I built this after completing an intensive four-week ML training program. The goal was to go beyond the tutorial and put together a real, end-to-end system. Not just a notebook that outputs a prediction, but something with a training pipeline, a deployment gate, a live endpoint, and model monitoring. I picked house prices as the use case, wrote everything in Python, and ran the whole pipeline through AWS SageMaker.

One of the first things you learn in any serious ML program: don’t reach for a model before you understand the problem. A simpler heuristic or rules-based system might do the job with less cost and complexity. The model is the last piece, not the first. That lesson shaped how I approached this.

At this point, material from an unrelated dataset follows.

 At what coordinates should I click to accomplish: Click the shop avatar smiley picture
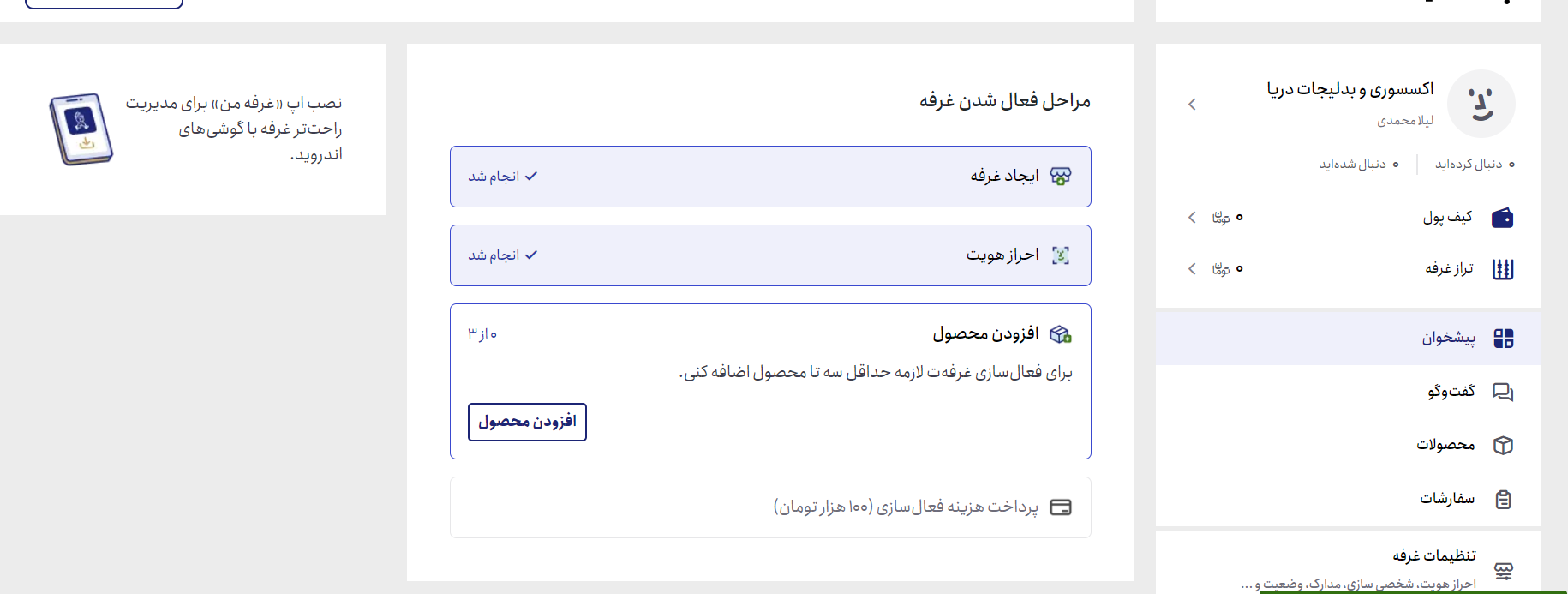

Here’s how the system came together.

Exploratory Data Analysis

Before writing a line of model code, you need to understand the data. Examining the columns, visualizing distributions, identifying null values, and reviewing the correlation matrix helps determine which model type is appropriate and which features carry the most predictive weight. It also informs decisions about feature engineering: what needs to be encoded, scaled, or imputed.

Here’s an overview of the steps involved in the training pipeline:

Overview of the training pipeline

Preprocessing

The preprocessing pipeline handles data splitting and feature transformation. The splits are necessary for training and evaluation. The transformers are equally important post-deployment. Any transformation applied during training must be applied identically to incoming inference requests.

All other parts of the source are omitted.